Task goal
Write out every record below exactly, so that nothing differs from what is shown.

[Extracted records]
....

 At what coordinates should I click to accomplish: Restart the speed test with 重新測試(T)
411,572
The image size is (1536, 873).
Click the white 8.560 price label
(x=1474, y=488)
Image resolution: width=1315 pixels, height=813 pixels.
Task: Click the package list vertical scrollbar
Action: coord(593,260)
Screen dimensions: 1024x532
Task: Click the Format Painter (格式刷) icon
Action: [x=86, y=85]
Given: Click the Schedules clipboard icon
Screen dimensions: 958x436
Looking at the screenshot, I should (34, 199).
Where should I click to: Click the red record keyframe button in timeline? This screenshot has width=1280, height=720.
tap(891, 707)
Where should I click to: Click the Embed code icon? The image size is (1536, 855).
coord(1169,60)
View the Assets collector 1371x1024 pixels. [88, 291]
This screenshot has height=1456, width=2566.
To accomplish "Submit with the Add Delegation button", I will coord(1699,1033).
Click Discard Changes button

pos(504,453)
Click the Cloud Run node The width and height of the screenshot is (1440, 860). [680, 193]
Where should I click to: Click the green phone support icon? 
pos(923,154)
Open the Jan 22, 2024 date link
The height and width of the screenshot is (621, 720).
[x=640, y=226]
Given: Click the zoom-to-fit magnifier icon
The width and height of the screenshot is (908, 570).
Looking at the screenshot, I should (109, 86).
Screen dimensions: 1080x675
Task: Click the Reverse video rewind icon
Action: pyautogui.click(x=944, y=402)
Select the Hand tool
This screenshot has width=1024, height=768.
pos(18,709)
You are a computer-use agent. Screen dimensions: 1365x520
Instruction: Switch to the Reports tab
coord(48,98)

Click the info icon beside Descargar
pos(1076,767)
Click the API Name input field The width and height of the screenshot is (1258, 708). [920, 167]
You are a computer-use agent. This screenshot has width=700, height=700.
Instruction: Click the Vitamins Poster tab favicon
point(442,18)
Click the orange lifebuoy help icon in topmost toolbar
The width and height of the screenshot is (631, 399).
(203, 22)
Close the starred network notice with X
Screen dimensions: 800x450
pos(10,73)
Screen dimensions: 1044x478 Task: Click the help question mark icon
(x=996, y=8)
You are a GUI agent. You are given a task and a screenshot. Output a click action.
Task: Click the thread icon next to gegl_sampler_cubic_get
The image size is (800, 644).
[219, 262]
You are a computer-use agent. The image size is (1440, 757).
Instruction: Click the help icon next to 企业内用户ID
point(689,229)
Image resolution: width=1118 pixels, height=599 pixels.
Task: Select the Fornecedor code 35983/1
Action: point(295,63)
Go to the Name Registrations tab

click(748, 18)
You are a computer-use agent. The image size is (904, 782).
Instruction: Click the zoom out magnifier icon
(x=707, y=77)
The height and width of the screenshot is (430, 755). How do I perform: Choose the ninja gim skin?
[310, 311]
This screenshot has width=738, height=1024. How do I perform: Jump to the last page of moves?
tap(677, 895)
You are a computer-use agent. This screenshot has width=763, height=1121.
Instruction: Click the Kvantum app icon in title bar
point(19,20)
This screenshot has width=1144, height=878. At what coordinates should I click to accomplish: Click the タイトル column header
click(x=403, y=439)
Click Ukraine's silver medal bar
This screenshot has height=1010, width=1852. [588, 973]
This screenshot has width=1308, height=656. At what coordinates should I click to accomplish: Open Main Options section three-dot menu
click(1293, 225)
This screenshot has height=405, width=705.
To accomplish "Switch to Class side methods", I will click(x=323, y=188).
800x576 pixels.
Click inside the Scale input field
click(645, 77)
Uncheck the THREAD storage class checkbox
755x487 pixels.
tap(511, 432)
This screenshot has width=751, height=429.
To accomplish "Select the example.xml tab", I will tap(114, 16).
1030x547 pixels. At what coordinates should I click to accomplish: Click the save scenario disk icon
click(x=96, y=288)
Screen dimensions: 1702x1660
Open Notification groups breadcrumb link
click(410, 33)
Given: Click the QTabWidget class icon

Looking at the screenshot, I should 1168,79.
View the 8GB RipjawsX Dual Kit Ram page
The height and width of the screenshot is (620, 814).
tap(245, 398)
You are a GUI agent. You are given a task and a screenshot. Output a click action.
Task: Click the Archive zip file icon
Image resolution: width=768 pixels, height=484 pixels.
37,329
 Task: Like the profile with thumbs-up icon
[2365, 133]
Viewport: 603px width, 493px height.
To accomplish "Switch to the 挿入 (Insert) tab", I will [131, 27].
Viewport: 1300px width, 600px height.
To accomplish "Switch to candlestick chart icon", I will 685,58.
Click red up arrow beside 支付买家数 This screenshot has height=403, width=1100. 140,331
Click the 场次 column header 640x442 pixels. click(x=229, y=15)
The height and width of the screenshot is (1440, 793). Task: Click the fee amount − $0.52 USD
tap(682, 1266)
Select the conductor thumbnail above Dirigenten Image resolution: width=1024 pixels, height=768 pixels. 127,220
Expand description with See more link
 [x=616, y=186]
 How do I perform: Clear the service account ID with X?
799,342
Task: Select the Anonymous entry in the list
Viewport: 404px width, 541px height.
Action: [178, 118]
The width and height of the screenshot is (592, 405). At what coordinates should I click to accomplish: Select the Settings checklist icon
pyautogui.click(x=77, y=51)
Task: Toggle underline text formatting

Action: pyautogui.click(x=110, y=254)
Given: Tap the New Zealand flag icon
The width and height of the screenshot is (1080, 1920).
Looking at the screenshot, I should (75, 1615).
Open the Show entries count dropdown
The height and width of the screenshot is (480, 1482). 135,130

....

Response to the task
 At what coordinates should I click to accomplish: Restart the speed test with 重新測試(T)
411,572
The image size is (1536, 873).
Click the white 8.560 price label
(x=1474, y=488)
Image resolution: width=1315 pixels, height=813 pixels.
Task: Click the package list vertical scrollbar
Action: coord(593,260)
Screen dimensions: 1024x532
Task: Click the Format Painter (格式刷) icon
Action: [x=86, y=85]
Given: Click the Schedules clipboard icon
Screen dimensions: 958x436
Looking at the screenshot, I should (34, 199).
Where should I click to: Click the red record keyframe button in timeline? This screenshot has width=1280, height=720.
tap(891, 707)
Where should I click to: Click the Embed code icon? The image size is (1536, 855).
coord(1169,60)
View the Assets collector 1371x1024 pixels. [88, 291]
This screenshot has height=1456, width=2566.
To accomplish "Submit with the Add Delegation button", I will coord(1699,1033).
Click Discard Changes button

pos(504,453)
Click the Cloud Run node The width and height of the screenshot is (1440, 860). [680, 193]
Where should I click to: Click the green phone support icon? 
pos(923,154)
Open the Jan 22, 2024 date link
The height and width of the screenshot is (621, 720).
[x=640, y=226]
Given: Click the zoom-to-fit magnifier icon
The width and height of the screenshot is (908, 570).
Looking at the screenshot, I should (109, 86).
Screen dimensions: 1080x675
Task: Click the Reverse video rewind icon
Action: pyautogui.click(x=944, y=402)
Select the Hand tool
This screenshot has width=1024, height=768.
pos(18,709)
You are a computer-use agent. Screen dimensions: 1365x520
Instruction: Switch to the Reports tab
coord(48,98)

Click the info icon beside Descargar
pos(1076,767)
Click the API Name input field The width and height of the screenshot is (1258, 708). [920, 167]
You are a computer-use agent. This screenshot has width=700, height=700.
Instruction: Click the Vitamins Poster tab favicon
point(442,18)
Click the orange lifebuoy help icon in topmost toolbar
The width and height of the screenshot is (631, 399).
(203, 22)
Close the starred network notice with X
Screen dimensions: 800x450
pos(10,73)
Screen dimensions: 1044x478 Task: Click the help question mark icon
(x=996, y=8)
You are a GUI agent. You are given a task and a screenshot. Output a click action.
Task: Click the thread icon next to gegl_sampler_cubic_get
The image size is (800, 644).
[219, 262]
You are a computer-use agent. The image size is (1440, 757).
Instruction: Click the help icon next to 企业内用户ID
point(689,229)
Image resolution: width=1118 pixels, height=599 pixels.
Task: Select the Fornecedor code 35983/1
Action: point(295,63)
Go to the Name Registrations tab

click(748, 18)
You are a computer-use agent. The image size is (904, 782).
Instruction: Click the zoom out magnifier icon
(x=707, y=77)
The height and width of the screenshot is (430, 755). How do I perform: Choose the ninja gim skin?
[310, 311]
This screenshot has width=738, height=1024. How do I perform: Jump to the last page of moves?
tap(677, 895)
You are a computer-use agent. This screenshot has width=763, height=1121.
Instruction: Click the Kvantum app icon in title bar
point(19,20)
This screenshot has width=1144, height=878. At what coordinates should I click to accomplish: Click the タイトル column header
click(x=403, y=439)
Click Ukraine's silver medal bar
This screenshot has height=1010, width=1852. [588, 973]
This screenshot has width=1308, height=656. At what coordinates should I click to accomplish: Open Main Options section three-dot menu
click(1293, 225)
This screenshot has height=405, width=705.
To accomplish "Switch to Class side methods", I will click(x=323, y=188).
800x576 pixels.
Click inside the Scale input field
click(645, 77)
Uncheck the THREAD storage class checkbox
755x487 pixels.
tap(511, 432)
This screenshot has width=751, height=429.
To accomplish "Select the example.xml tab", I will tap(114, 16).
1030x547 pixels. At what coordinates should I click to accomplish: Click the save scenario disk icon
click(x=96, y=288)
Screen dimensions: 1702x1660
Open Notification groups breadcrumb link
click(410, 33)
Given: Click the QTabWidget class icon

Looking at the screenshot, I should 1168,79.
View the 8GB RipjawsX Dual Kit Ram page
The height and width of the screenshot is (620, 814).
tap(245, 398)
You are a GUI agent. You are given a task and a screenshot. Output a click action.
Task: Click the Archive zip file icon
Image resolution: width=768 pixels, height=484 pixels.
37,329
 Task: Like the profile with thumbs-up icon
[2365, 133]
Viewport: 603px width, 493px height.
To accomplish "Switch to the 挿入 (Insert) tab", I will [131, 27].
Viewport: 1300px width, 600px height.
To accomplish "Switch to candlestick chart icon", I will 685,58.
Click red up arrow beside 支付买家数 This screenshot has height=403, width=1100. 140,331
Click the 场次 column header 640x442 pixels. click(x=229, y=15)
The height and width of the screenshot is (1440, 793). Task: Click the fee amount − $0.52 USD
tap(682, 1266)
Select the conductor thumbnail above Dirigenten Image resolution: width=1024 pixels, height=768 pixels. 127,220
Expand description with See more link
 [x=616, y=186]
 How do I perform: Clear the service account ID with X?
799,342
Task: Select the Anonymous entry in the list
Viewport: 404px width, 541px height.
Action: [178, 118]
The width and height of the screenshot is (592, 405). At what coordinates should I click to accomplish: Select the Settings checklist icon
pyautogui.click(x=77, y=51)
Task: Toggle underline text formatting

Action: pyautogui.click(x=110, y=254)
Given: Tap the New Zealand flag icon
The width and height of the screenshot is (1080, 1920).
Looking at the screenshot, I should (75, 1615).
Open the Show entries count dropdown
The height and width of the screenshot is (480, 1482). 135,130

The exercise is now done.